Em outro trecho da entrevista, o cuidador não segurou às lágrimas. A pergunta, foi o que marcou durante todos esses anos acompanhando os pacientes. Emocionado, pede desculpas, pois não consegue conter a emoção em lembrar de um episódio em que um idoso, com as mãos calejadas da enxada por ter trabalhado de forma digna a vida toda para formar o filho(a), foi simplesmente esquecido e abandonado na Santa Casa. “Sei que pelo Estatuto do Idoso ele tinha que deixar alguém cuidando do senhor, mas o sentimento daquele pai era algo indescritível, tudo o que queria era o abraço do filho que, já formado, tinha uma ótima condição financeira.” lembrou.

Para Jocenei, de toda paixão que tem pela sua profissão, o mais impactante ainda é e nunca muda, quando um dos idosos acaba falecendo.
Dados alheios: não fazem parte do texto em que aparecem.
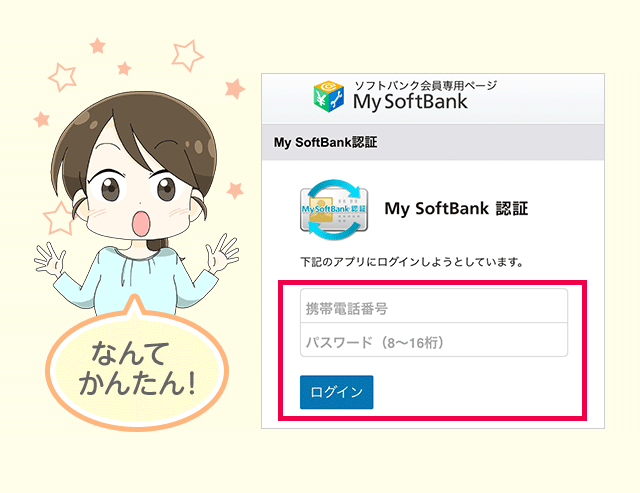This screenshot has height=493, width=640.
Task: Select the My SoftBank認証 gray header bar
Action: coord(433,142)
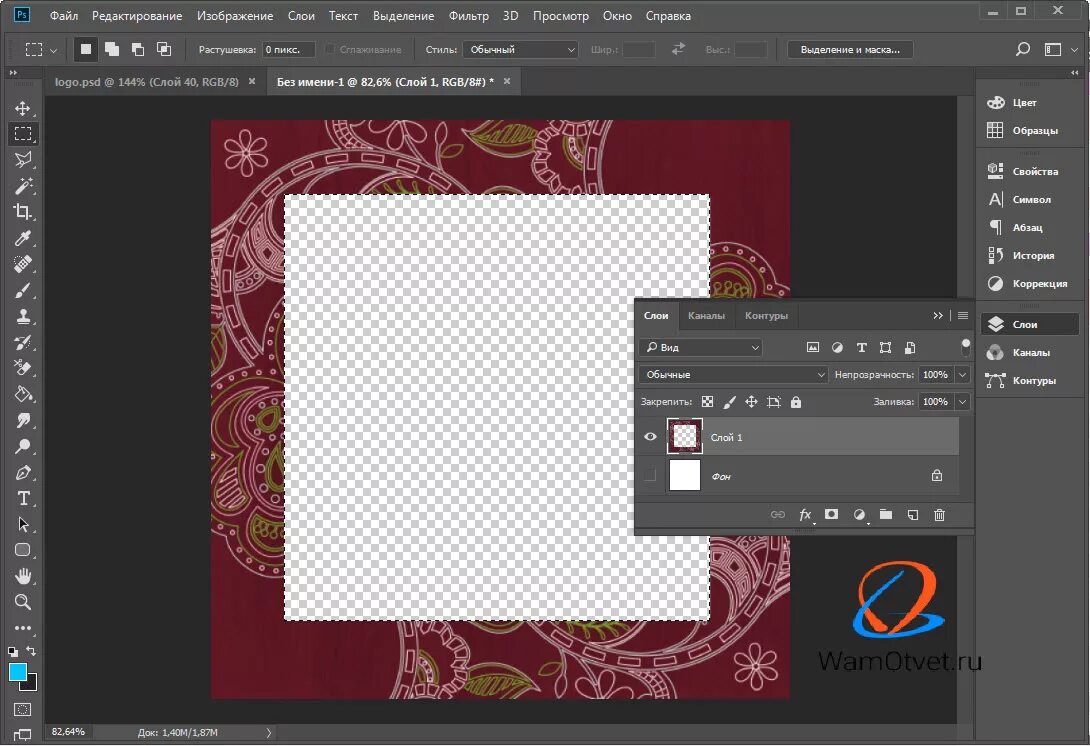The height and width of the screenshot is (746, 1090).
Task: Delete layer with trash icon
Action: (x=939, y=515)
Dar a notícia ao familiar nunca é fácil, ele se recente bastante. “Muitas vezes, o familiar fica o dia todo ali e quando eu chego para passar a noite, acontece de falecer, fico chateado, pois nunca é fácil”- comenta.

Já no final da entrevista, não poderia ser diferente, a pergunta sobre os receios medos e a mensagem que gostaria de deixar a todos os leitores. Mas, um dos questionamentos foi em relação à Covid-19.  Jocenei disse que não tem receio pois mantém todos os cuidados de higiene, entre outros, porém, um idoso que estava cuidando testou positivo e consequentemente foi colocado em isolamento. “Eu estava há três dias com ele quando soube do teste positivo e fui para o isolamento, mais dois dias e o meu também deu positivo. Mas fui totalmente assintomático, não senti nada, nem sintomas gripais ou qualquer outra coisa, apenas um pouco na perda do apetite, entretanto sempre me alimentei bem pois sei que isso é muito importante. Já tive alta, fiz todos os exames e estou curado.” fala com tranquilidade.

Jocenei ainda diz que não tem medos, mas fé em Deus. ” Estamos aqui pela vontade dele, independente de idade todos podemos ter uma enfermidade, passar por algum problema de saúde e até mesmo perder a batalha por qualquer doença. Tudo é muito simples na vida, mas, às vezes, complicamos demais. Se as pessoas soubessem a importância do abraço e de valorizar quem se ama, não desperdiçariam tanto tempo. Quando os olhos se fecham, ali termina uma história, uma vida e nada pode mudar essa realidade. Nos primeiros meses de trabalho, vi muitos idosos sozinhos abandonados, pedindo um copo de água, hoje a realidade é outra. Mas são marcas que o tempo não apaga. É preciso valorizar a saúde e ficar perto de quem a gente gosta”- citou.

O cuidador reside na Zona Leste com a filha, o genro e o neto Matheus Gonçalves de 8 anos que o acompanhou na entrevista. Nos períodos de folga, o avô se dedica ao neto, são grandes parceiros. Eles negativaram para Covid-19, pois Jocenei optou por ficar em isolamento na ala Covid-19.

Para finalizar, ele disse que quando não está na Santa Casa, sente falta e cada paciente que vai pra casa é uma felicidade.